En el muelle salieron, pero como el tren había estado tan vacío de pasajeros, se vieron forzados a demorarse en la plataforma, hasta que Karswell hubiera pasado frente a ellos con su porteador, camino al bote; cuando se sintieron seguros, intercambiaron un aprentón de manos y una palabra de congratulación. El efecto sobre Dunning fue como para dejarlo casi exánime. Harrington le hizo apoyarse contra la pared, mientras él se acercó a algunas yardas del muelle para ver mejor. El hombre a cargo examinó el ticket de Karswell, y luego bajó al bote. Súbitamente el oficial llamó a Karswell.
—Usted, señor, discúlpeme, pero el otro caballero ¿mostrará su ticket?
—¿Qué diablos quiere decir con el otro caballero? —resonó como un gruñido la voz de Karswell bajo el muelle-
El hombre se dobló y lo miró.
—¿El diablo? Bien, no lo sé.
Harrington lo escuchó hablar a sí mismo y luego en voz alta.
—¡Fue un error, señor; deben ser sus bultos! Le pido perdón —-y luego dijo a un subordinado, cerca de él—. Él lleva un perro consigo, ¿o qué? Es gracioso: hubiera jurado que no estaba solo. Bien, cualquier cosa que haya sido, lo tendremos que ver a bordo. La semana que viene estaremos recibiendo los cliente del verano.
Luego de cinco minutos ya no se veía más que la atenuada luz del bote, y una larga línea de faroles de Dover, el rocío de la noche y la luna.
Mucho más tarde, ambos se sentaron en la habitación del hotel. A pesar de que ya no estaban tan ansiosos como antes, aún sufrían la opresión de una gran duda. ¿Estaban justificados en enviar a un hombre a la muerte, como ellos creían haber hecho? ¿Le tendrían que haber avisado, al menos?
—No —dijo Harrington—, si él es el asesino que pienso, no hemos hecho otra cosa que justicia. Aún, si usted cree que hubiera sido mejor, ¿cómo y dónde le hubiera advertido?
—Solamente sabemos que se ha anotado en Abbéville —dijo Dunning—, si le telegrafío al hotel algo como "examine su talonario, Dunning" me sentiría mucho mejor. Hoy es 21: él aún tiene un día más.
Así que se enviaron algunos telegramas a la oficina del hotel en cuestión.

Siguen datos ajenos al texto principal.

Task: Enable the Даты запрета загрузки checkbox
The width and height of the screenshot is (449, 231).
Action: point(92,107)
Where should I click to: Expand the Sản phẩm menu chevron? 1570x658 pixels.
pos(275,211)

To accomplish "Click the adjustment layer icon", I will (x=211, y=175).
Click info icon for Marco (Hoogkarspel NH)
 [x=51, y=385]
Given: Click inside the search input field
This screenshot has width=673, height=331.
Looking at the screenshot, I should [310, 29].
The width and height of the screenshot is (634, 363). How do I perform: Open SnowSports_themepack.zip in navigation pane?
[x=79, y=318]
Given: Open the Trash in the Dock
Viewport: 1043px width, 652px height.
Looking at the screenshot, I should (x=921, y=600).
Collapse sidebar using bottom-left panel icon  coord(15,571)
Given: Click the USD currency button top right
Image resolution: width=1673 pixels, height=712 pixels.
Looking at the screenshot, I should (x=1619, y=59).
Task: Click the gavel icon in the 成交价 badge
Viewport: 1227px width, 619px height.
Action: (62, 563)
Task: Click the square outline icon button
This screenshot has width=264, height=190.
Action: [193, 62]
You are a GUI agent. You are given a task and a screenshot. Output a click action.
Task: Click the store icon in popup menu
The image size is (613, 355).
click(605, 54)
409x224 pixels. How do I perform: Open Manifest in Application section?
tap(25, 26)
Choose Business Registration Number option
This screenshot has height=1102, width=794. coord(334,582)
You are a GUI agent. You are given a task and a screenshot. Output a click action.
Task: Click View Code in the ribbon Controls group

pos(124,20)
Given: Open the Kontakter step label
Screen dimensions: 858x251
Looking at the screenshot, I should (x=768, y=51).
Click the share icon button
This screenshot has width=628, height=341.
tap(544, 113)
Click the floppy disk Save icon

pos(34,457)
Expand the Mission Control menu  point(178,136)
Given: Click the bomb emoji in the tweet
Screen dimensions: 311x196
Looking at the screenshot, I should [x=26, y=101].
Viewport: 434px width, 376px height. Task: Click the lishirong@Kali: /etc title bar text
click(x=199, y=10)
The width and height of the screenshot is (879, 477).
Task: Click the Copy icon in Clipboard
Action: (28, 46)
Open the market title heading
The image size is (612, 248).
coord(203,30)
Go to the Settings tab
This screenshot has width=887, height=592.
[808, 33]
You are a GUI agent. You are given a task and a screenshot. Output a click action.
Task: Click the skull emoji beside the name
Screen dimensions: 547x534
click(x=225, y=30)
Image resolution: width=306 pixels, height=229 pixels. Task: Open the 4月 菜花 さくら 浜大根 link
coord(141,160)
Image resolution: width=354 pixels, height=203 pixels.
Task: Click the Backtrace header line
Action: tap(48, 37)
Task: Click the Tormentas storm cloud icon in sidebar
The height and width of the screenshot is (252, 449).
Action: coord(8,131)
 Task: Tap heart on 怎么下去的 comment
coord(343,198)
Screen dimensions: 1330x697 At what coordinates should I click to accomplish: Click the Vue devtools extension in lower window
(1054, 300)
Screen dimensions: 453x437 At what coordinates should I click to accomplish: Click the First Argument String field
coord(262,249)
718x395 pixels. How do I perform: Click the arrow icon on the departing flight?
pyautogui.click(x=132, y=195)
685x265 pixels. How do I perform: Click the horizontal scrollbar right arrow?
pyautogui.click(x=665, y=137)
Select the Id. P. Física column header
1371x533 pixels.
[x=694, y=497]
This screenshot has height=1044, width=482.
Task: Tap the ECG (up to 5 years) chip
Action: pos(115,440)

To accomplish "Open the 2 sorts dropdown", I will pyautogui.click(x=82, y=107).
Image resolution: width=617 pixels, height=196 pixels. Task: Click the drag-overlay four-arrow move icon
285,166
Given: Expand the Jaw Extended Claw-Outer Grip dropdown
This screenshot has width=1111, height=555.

No quedó claro si alcanzaron su destino, o qué. Todo lo que se supo fue que en la tarde del 23, un viajero inglés mientras estaba paseando frente a la Iglesia de St. Wulfram, en Abbéville, por entonces en obras de refacción, fue golpeado en la cabeza e instantáneamente muerto por una piedra que cayó de uno de los andamios de la torre noroeste, aunque luego se comprobó que no había ningún obrero en el andamio en aquel momento: y los papeles del viajero lo identificaban como el Sr. Karswell.
Únicamente un detalle debe ser añadido. Cuando se vendieron las cosas de Karswell el juego de grabados de madera de Bewick fue adquirido por Harrington. La página con el grabado del viajero y el demonio estaba, tal y como esperaba, mutilada. También, luego de esperar un tiempo prudencial, Harrington repitió a Dunning algo acerca de lo que había podido escuchar sobre las cosas que dijo su hermano en sueños. Pero no dijo mucho, ya que Dunning lo frenó de inmediato.
M.R. James (1862-1936)
Relatos góticos. I Relatos de M.R. James.